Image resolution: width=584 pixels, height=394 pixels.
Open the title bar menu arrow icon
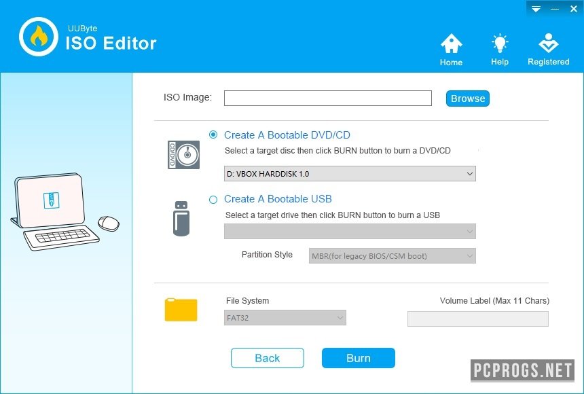coord(536,9)
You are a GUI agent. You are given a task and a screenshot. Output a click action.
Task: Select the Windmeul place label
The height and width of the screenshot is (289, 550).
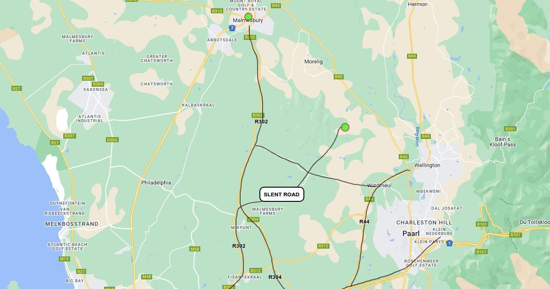point(380,185)
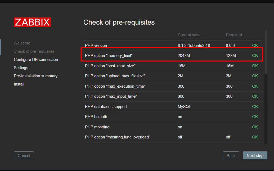Select the Welcome step in sidebar
Image resolution: width=274 pixels, height=171 pixels.
click(22, 43)
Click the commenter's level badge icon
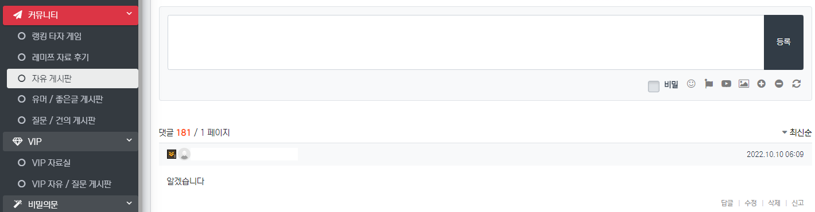 click(x=172, y=154)
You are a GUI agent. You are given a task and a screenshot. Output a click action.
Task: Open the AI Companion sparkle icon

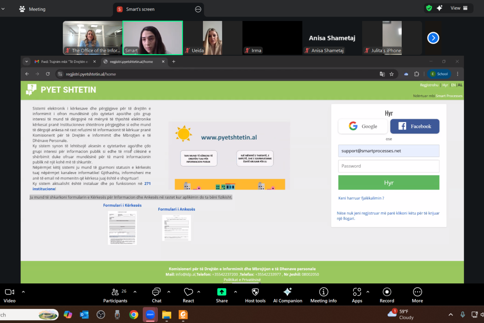tap(287, 292)
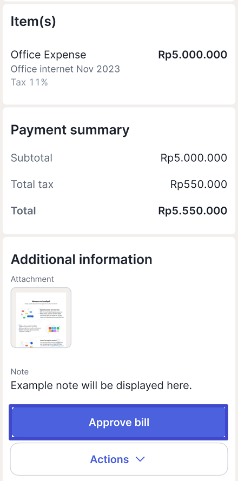Click the Additional information heading

click(81, 260)
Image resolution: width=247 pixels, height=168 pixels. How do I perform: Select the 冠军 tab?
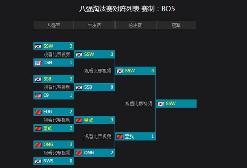[176, 25]
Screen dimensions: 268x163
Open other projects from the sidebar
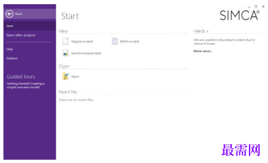click(21, 35)
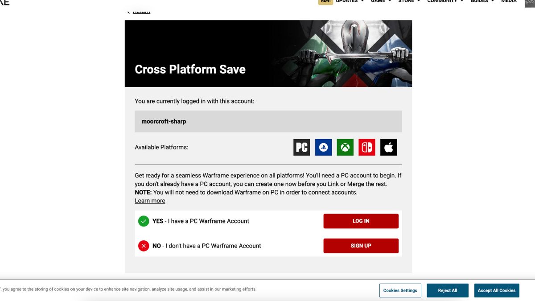
Task: Open Cookies Settings
Action: coord(400,290)
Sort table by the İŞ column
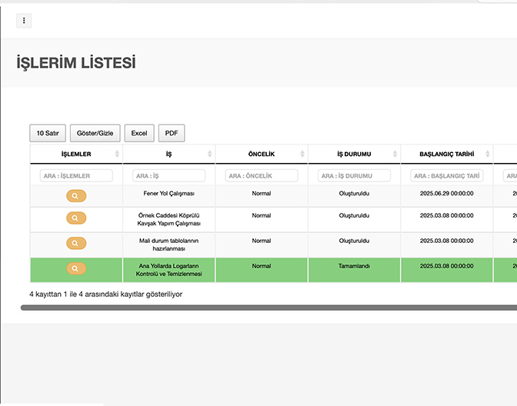The width and height of the screenshot is (517, 406). click(209, 155)
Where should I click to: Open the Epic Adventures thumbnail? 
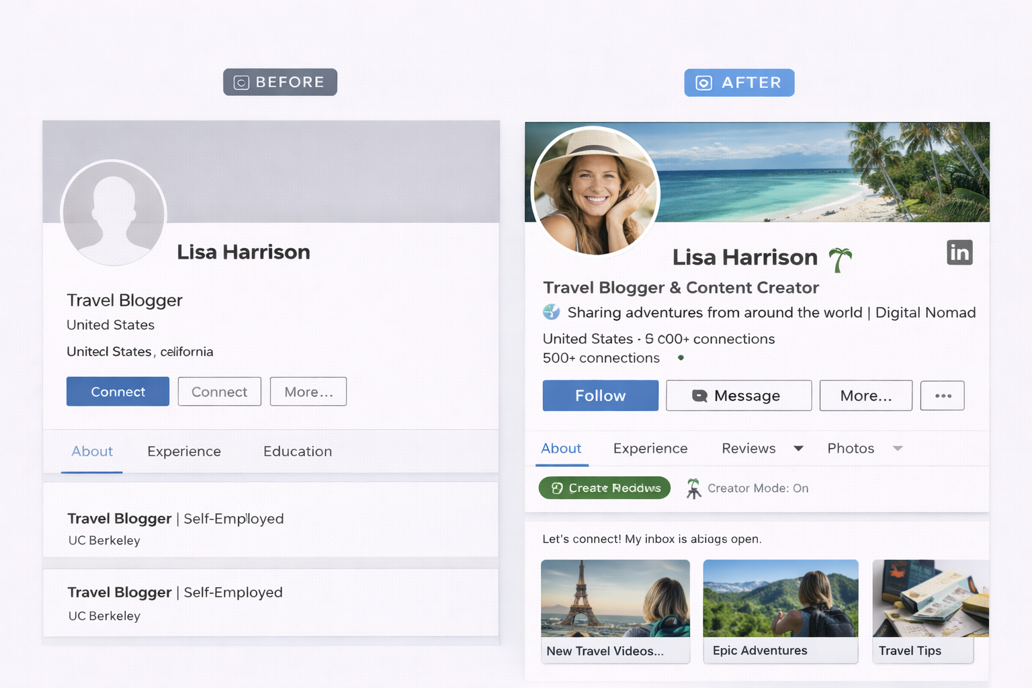click(780, 611)
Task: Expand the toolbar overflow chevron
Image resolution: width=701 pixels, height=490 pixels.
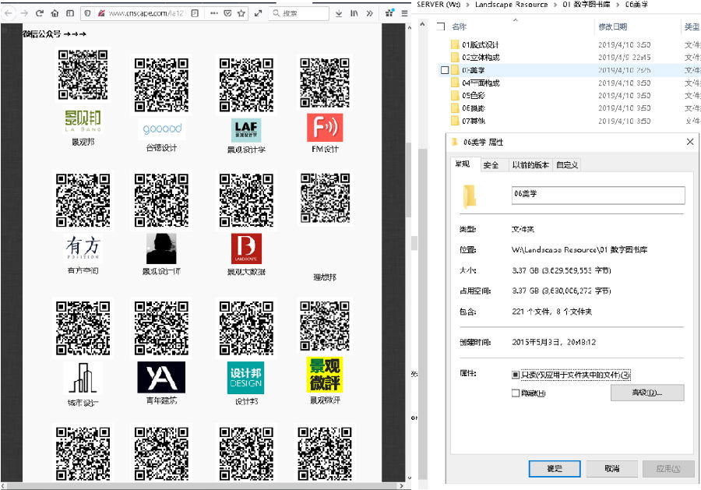Action: click(368, 13)
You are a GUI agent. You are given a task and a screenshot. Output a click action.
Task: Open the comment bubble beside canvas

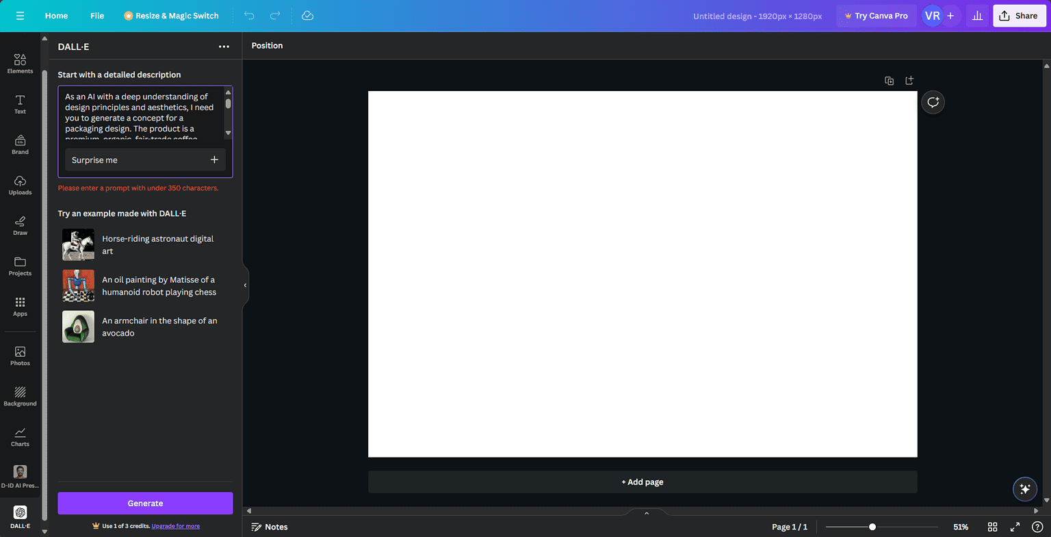pos(933,103)
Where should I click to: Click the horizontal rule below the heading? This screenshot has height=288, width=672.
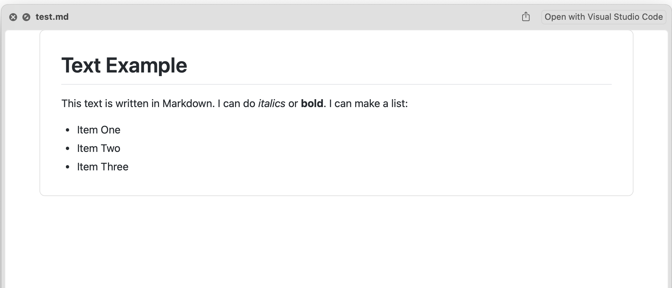(x=336, y=84)
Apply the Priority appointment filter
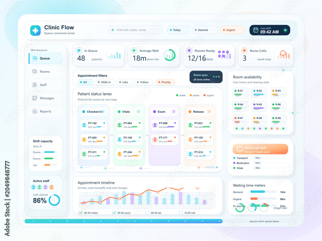 (x=165, y=82)
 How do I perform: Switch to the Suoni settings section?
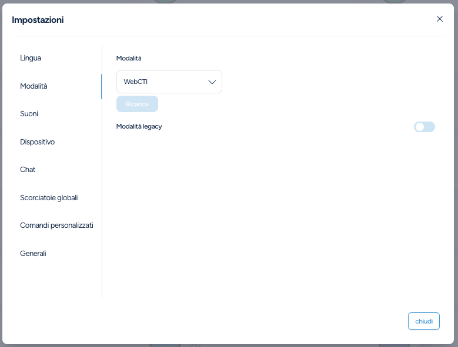[x=29, y=114]
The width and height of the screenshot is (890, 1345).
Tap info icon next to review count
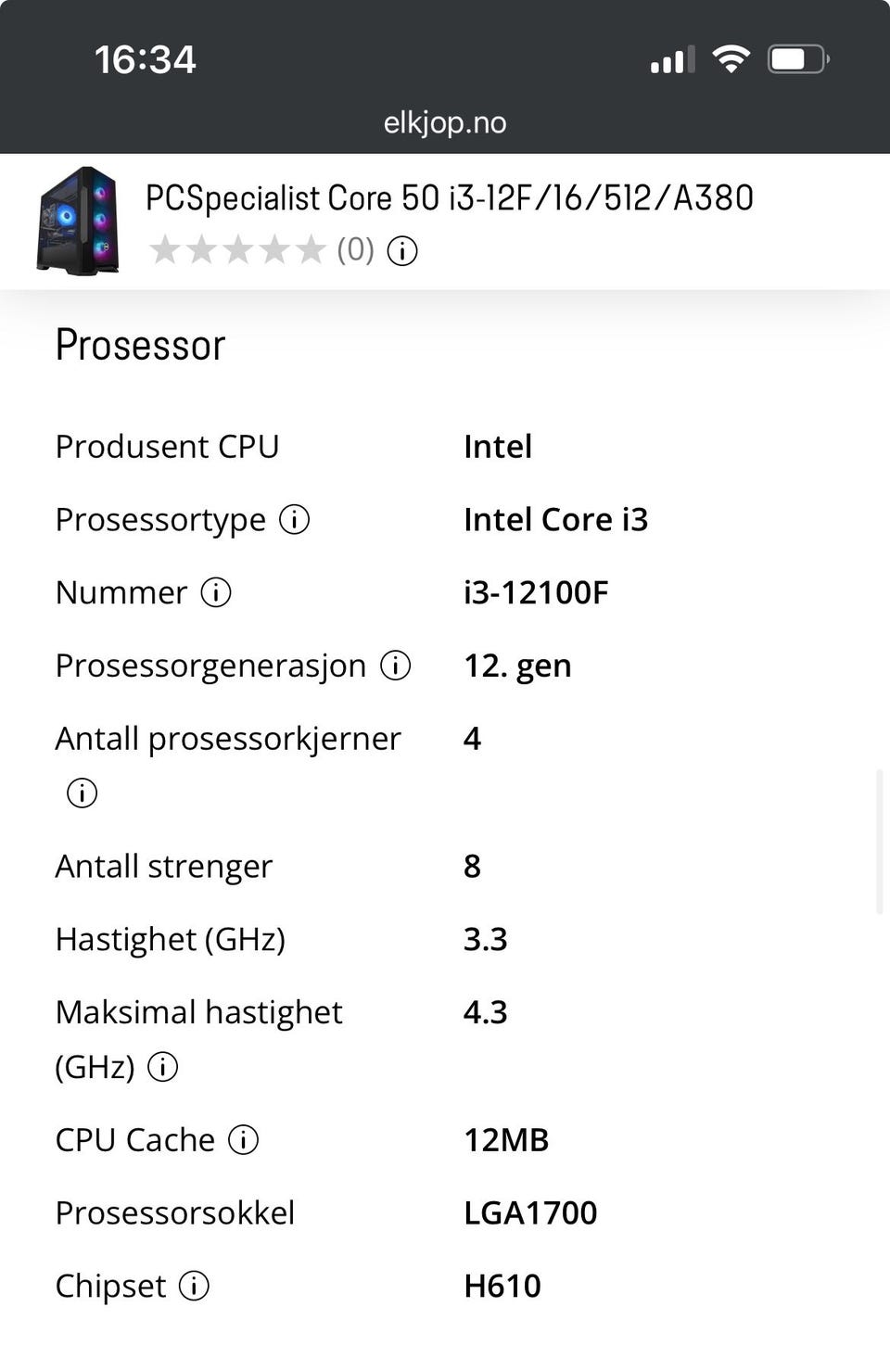pyautogui.click(x=402, y=250)
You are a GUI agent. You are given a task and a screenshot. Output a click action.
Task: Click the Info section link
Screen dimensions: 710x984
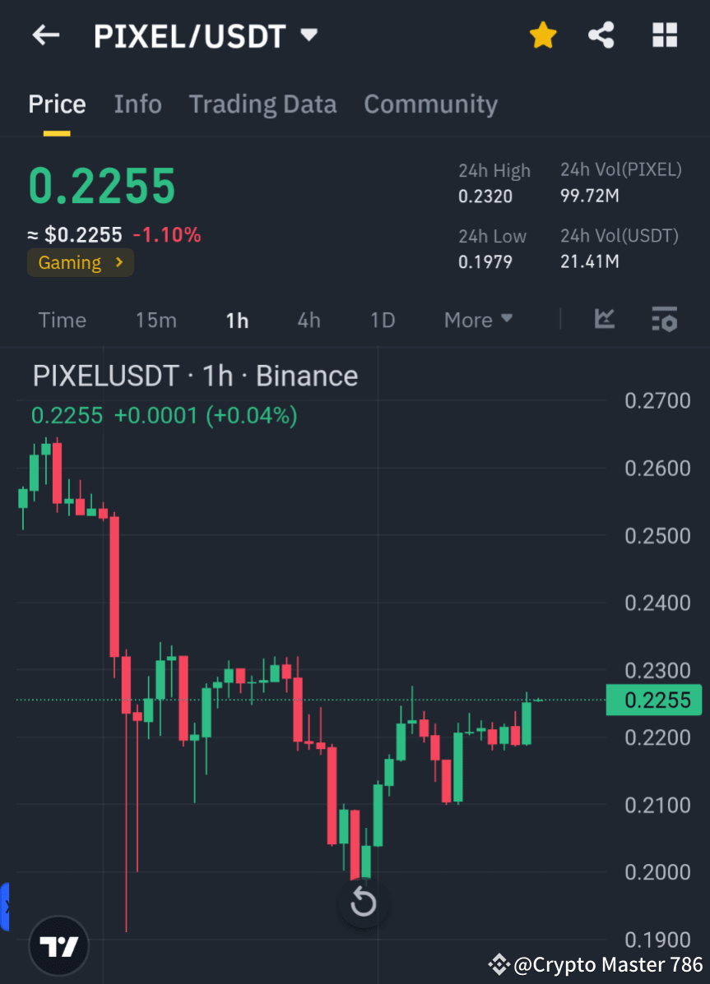click(x=137, y=104)
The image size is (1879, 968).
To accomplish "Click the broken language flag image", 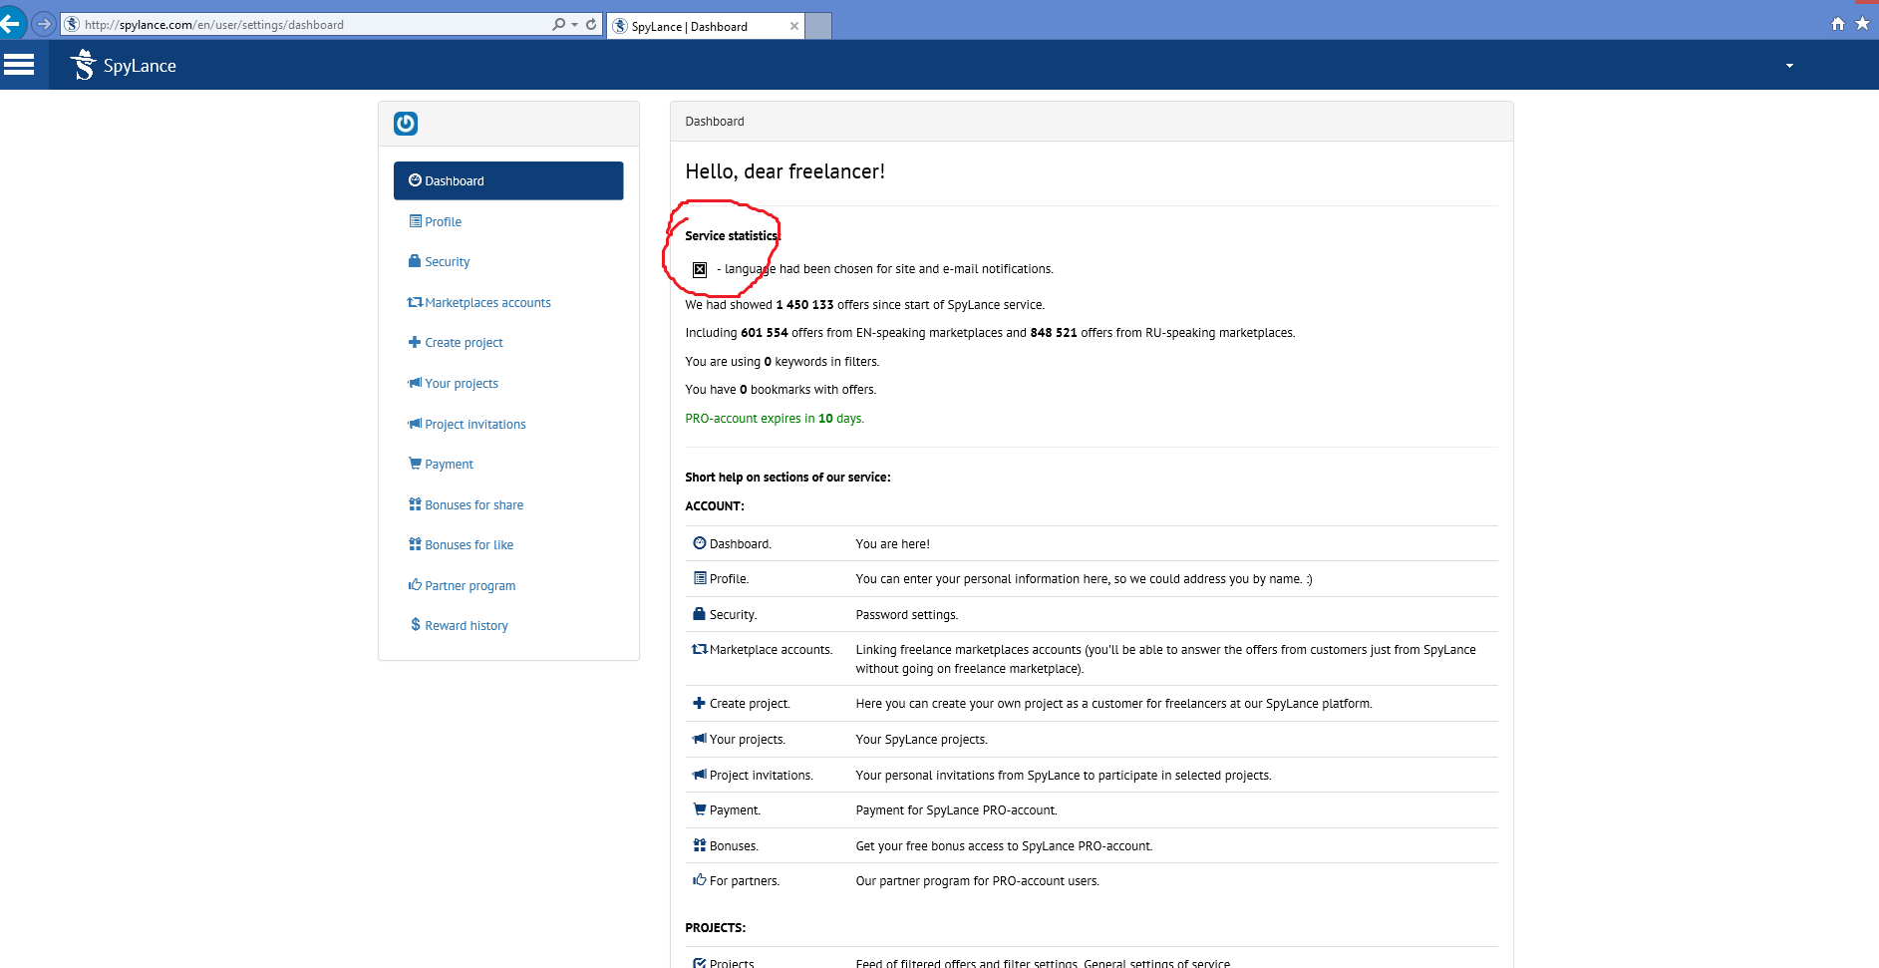I will coord(700,269).
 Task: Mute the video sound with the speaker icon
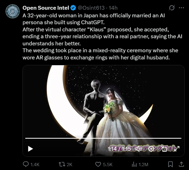click(139, 149)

^^^^

◆ **PROBLEM TO SOLVE**
Your reply should hold nothing but the lines above, from the one containing "Tap info icon next to review count" to the one containing "The image size is (1879, 968).", reproduced exactly minus the pictures.

◆ **RESULT OF THE TASK**
Tap info icon next to review count
pyautogui.click(x=402, y=250)
You are a GUI agent. You are given a task and a screenshot. Output a click action.
Task: Click the Info section link
Screen dimensions: 710x984
click(x=137, y=104)
The image size is (1879, 968).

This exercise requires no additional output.